Date

Attendees

Discussion items

DM-3124

  • unsure how to pass none value to lua via twisted, possibly a string with word 'None'. Fabrice will investigate

Monitoring performance

  • Consider using ELK for understanding performance of integration tests

"interactive", "non-interactive"  queries

  • need better name. Ideas tossed around:
    • interactive / batch
    • streaming / batch
    • synchronous / asynchronous

    • synchronous / batch

    • short / long

    • short / background

    • immediate / background

    • immediate / batch

    • prompt / deferred

  • observations raised:
    • "interactive" implies that user is typing something. Often not the case
    • Batch implies a group of jobs
    • sync/async too cryptic for non computer scientist
    • long/short - users might think that it is only related to timing, but it is not
    • "immediate" raises expectations too much
  • will discuss at the next DataAccess meeting. (Unknown User (xiuqin), you might want to have a peek to get a preview)

Notifications

  • want to give user an option to decide how she wants to be notified about status change of non-interactive query. Options:
    • email
    • host/port that accepts http post requests
  • user might also want periodic updates, eg with % complete info
  • this is not part of query metadata work, we will handle it later

DM-2805

  • common user case: user submits query, gets queryId, and periodically queries for results, without ever checking status. This advocates for having everything in results.

  • So, we must store complete error information stored as part of results
  • Thus in metadata, keep just query status (integer/enum - running/completed/failed/aborted)
  • look into long running queries soon (eg, next cycle)
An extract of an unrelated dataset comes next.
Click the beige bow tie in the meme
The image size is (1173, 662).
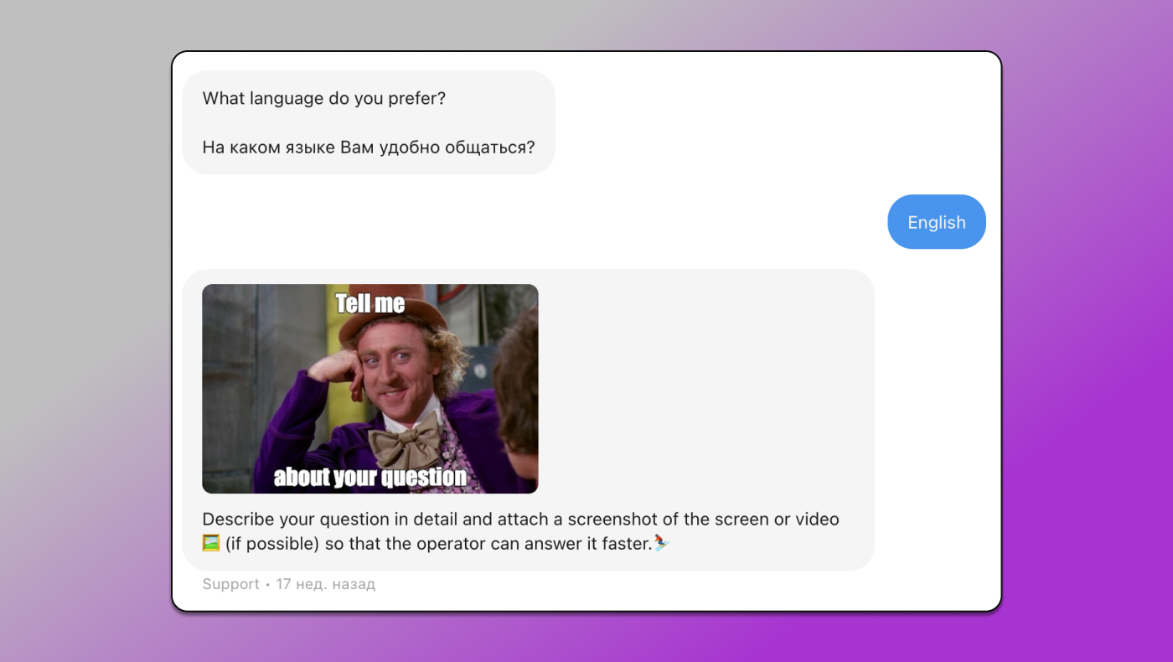pyautogui.click(x=406, y=436)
releasing DR data into production

  • keep each DR release separate, don't mix
  • LHC uses a simple table where they define which machines are production at any given time
  • If we adopted that model, we would just need to make the update in such table and the cluster that was used to produce DR data would become a production cluster
  • In our spreadsheet baseline, we did not enforce different releases on different sets of machines. This might have some (not very big probably) implications on cost. This needs discussions with Kian-Tat Lim and Donald Petravick.

scalability bug

  • understood and solved, need to release the official patch. It was related to timing in xrootd, under heavy load data was written to a wrong buffer (and we were receiving a valid, but empty buffer on qserv side for some chunks). There was no memory corruption involved which made its so hard to debug
  • next: see if there are any more problems

CSS v2

  • planning to switch away from zookeeper, and use mysql instead. Reasons:
    • headaches with C++ bindings to zookeeper, forced us to use python in hacky way when loading data from zookeeper
    • we are less thrilled with watchers than we originally were (watcher can miss sending notifications, essentially making it much less useful for us)
    • we have some (not really proven) reservations about write/update performance, though some official zookeeper benchmarks claim 20K updates per sec
    • we are using zookeeper less than we were originally planning (query metadata info is in mysql, data distribution info will most likely be in distributed hash table), and we have mysql system for this sort of things anyway (for query metadata), thus simplifying the system and removing some moving parts like zookeeper is good
  • Nate will be working on it
    • adding support for updates to CSS 
    • implementing locking
    • unifying c++/python APIs (kv interface) - we want the C++ to be the master API, and expose it to python layer

SqlAlchemy

  • we almost had a quorum, but we need Kian-Tat Lim for this discussion

Ingest

  • Serge working on the ingest. Will have it ready early next week
  • not doing anything fancy with mysql. For now, use direct mysql bindings, will switch to db module (or sqlalchemy depending what we decide) later

3 Comments

  1. One data point regarding naming - VO Table Access Protocol (http://www.ivoa.net/documents/TAP/) specifically says about synchronous/asynchronous query execution, so it looks like it's not very cryptic even for astronomers (smile) It also appears in the documentation for science tools (e.g. http://www.star.bris.ac.uk/~mbt/topcat/sun253/TapTableLoadDialog.html), again in the context of TAP-related services.

     

  2. Unknown User (xiuqin)

    My vote will be  synchronous / asynchronous. It is the best pair in my opinion. Users can always be educated. Cloud storage and computing are becoming household words now. (smile)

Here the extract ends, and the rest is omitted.